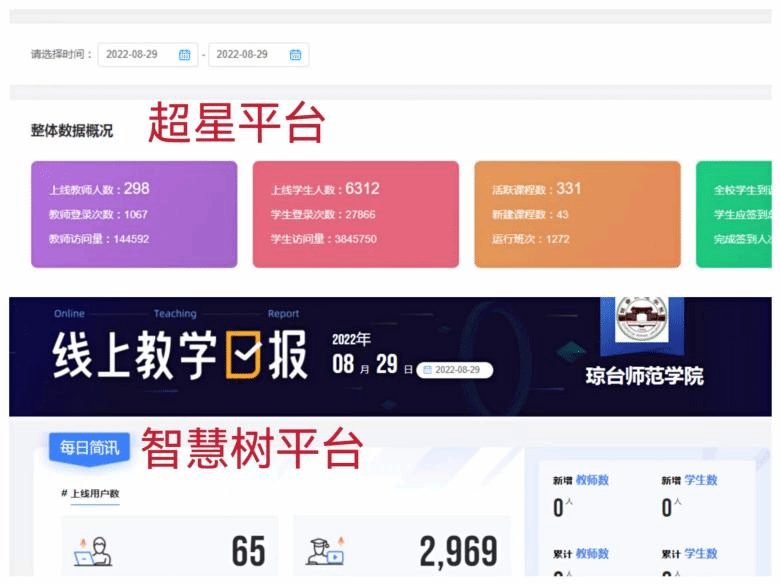Click the teacher at laptop icon
The image size is (780, 585).
(93, 551)
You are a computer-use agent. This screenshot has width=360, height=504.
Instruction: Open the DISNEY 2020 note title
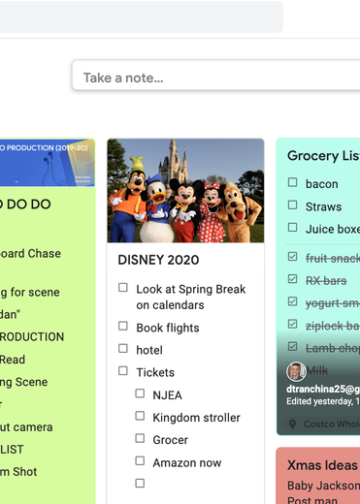(158, 260)
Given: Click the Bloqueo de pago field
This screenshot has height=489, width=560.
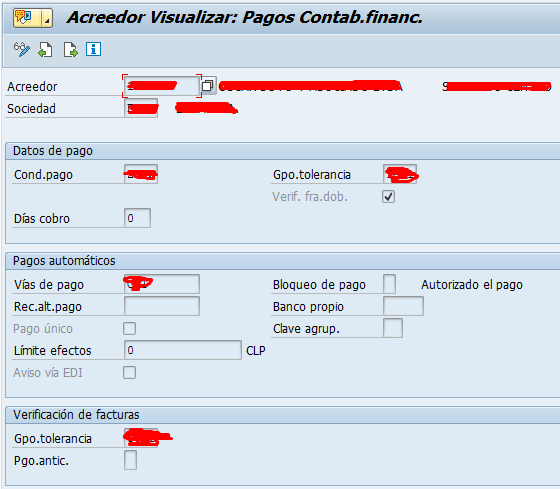Looking at the screenshot, I should (389, 284).
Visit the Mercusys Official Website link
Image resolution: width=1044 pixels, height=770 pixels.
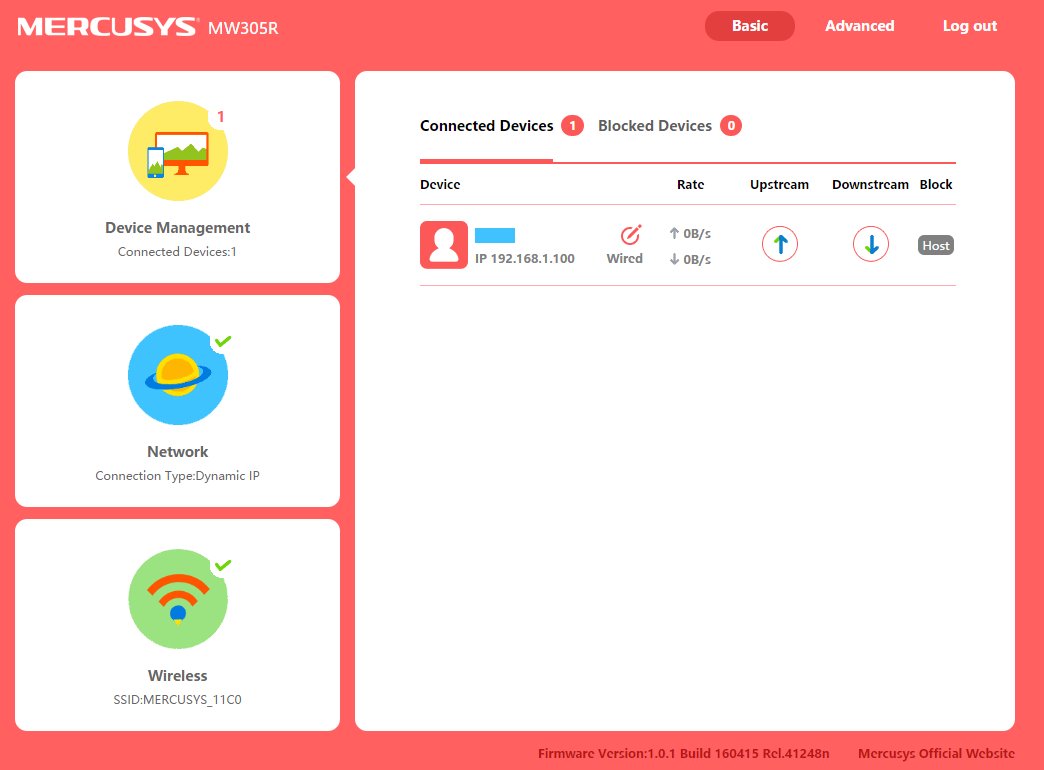(936, 753)
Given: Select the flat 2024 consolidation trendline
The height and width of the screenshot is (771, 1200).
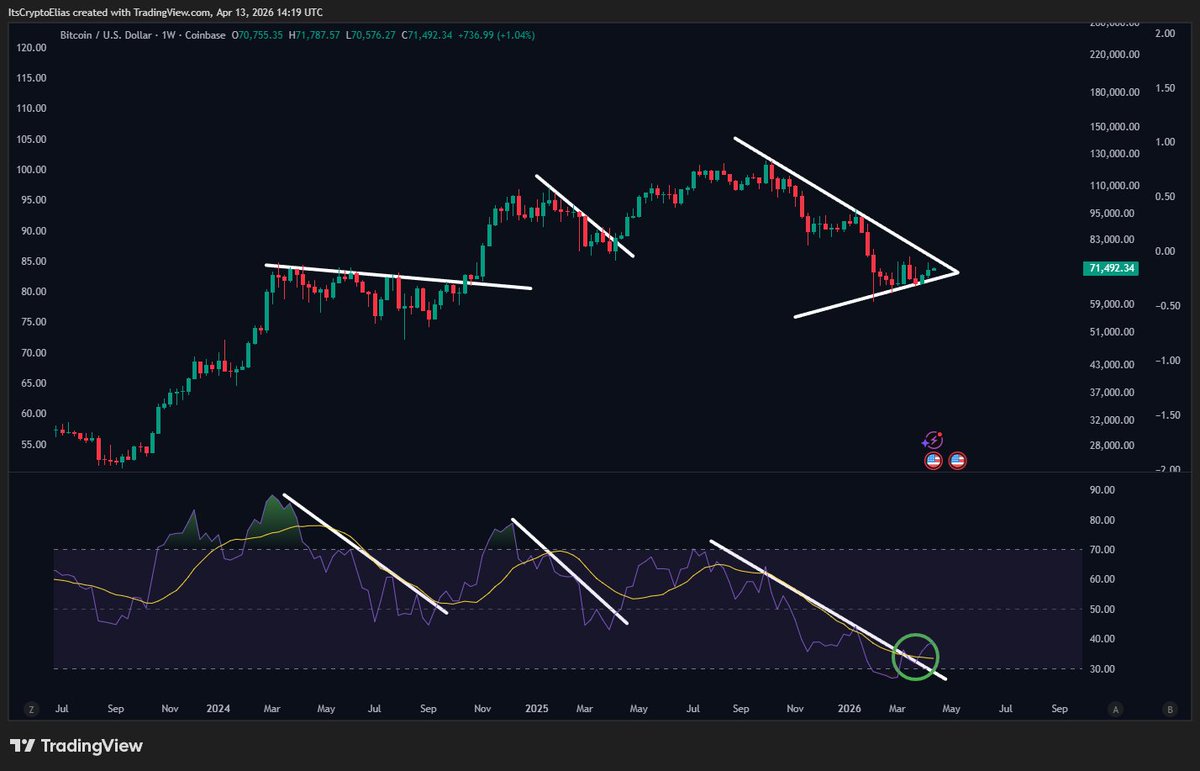Looking at the screenshot, I should click(400, 277).

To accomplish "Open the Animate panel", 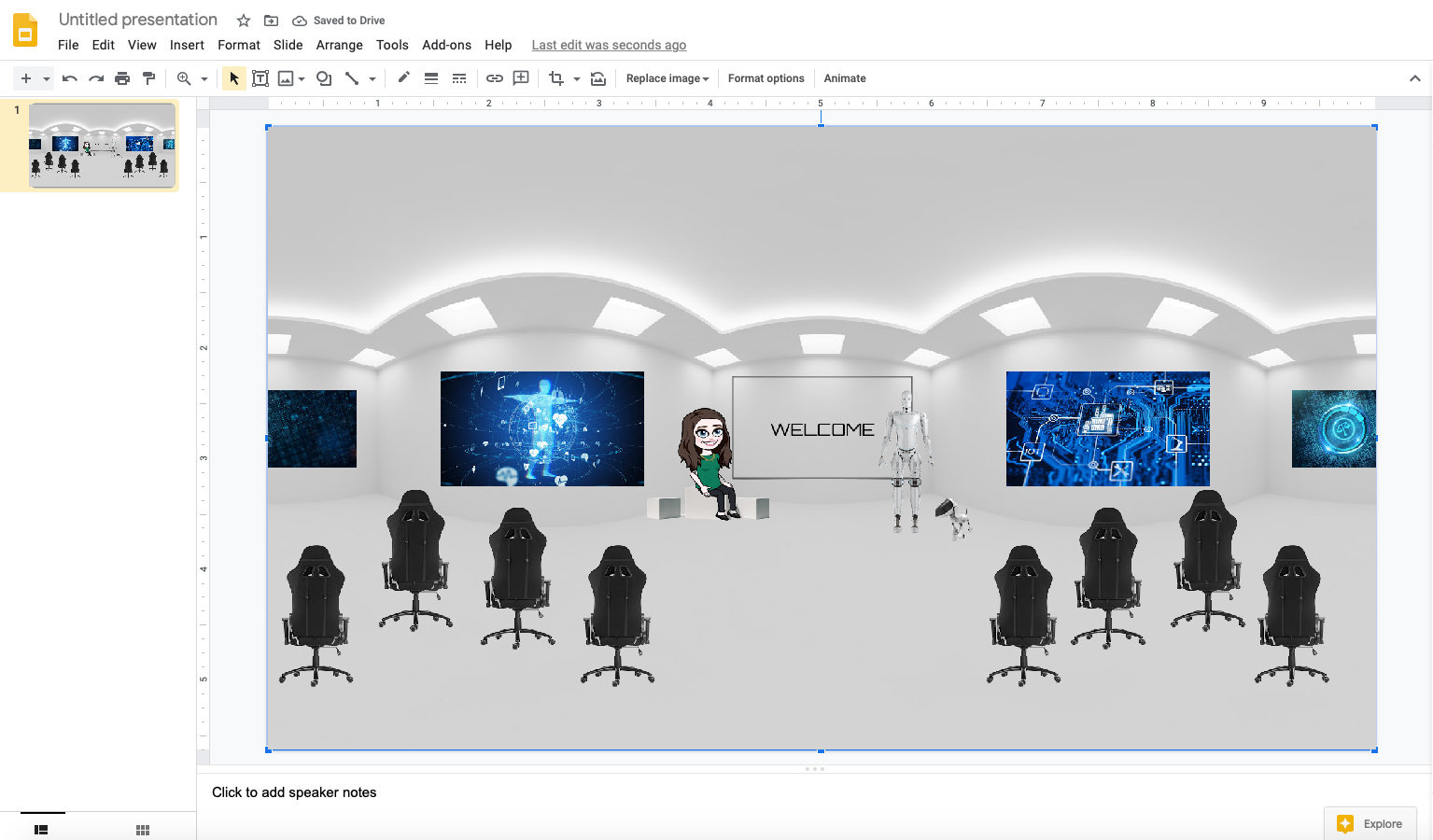I will [844, 77].
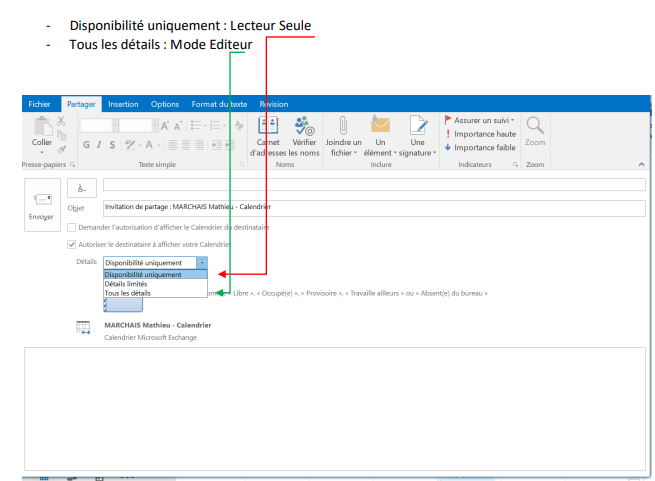655x481 pixels.
Task: Check Demander l'autorisation d'afficher le Calendrier
Action: click(x=71, y=227)
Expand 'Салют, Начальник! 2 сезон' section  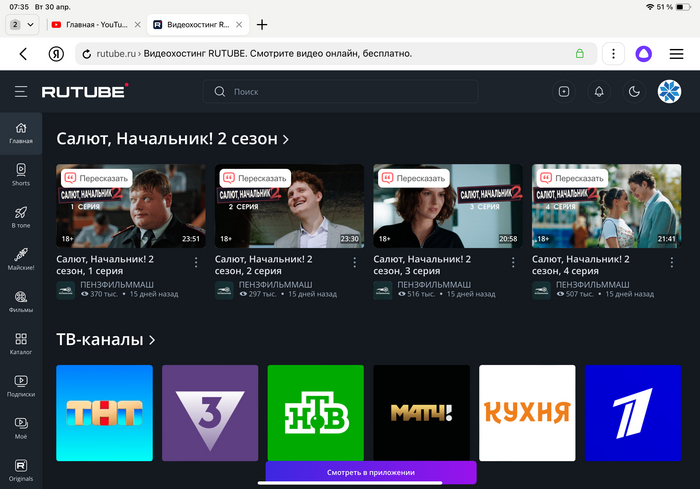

### WORK TASK
Scan the listing above for the word "Given" and show each line where it is found.

### ANSWER TO THIS TASK
Given: Click the Bloqueo de pago field
Given: Select the flat 2024 consolidation trendline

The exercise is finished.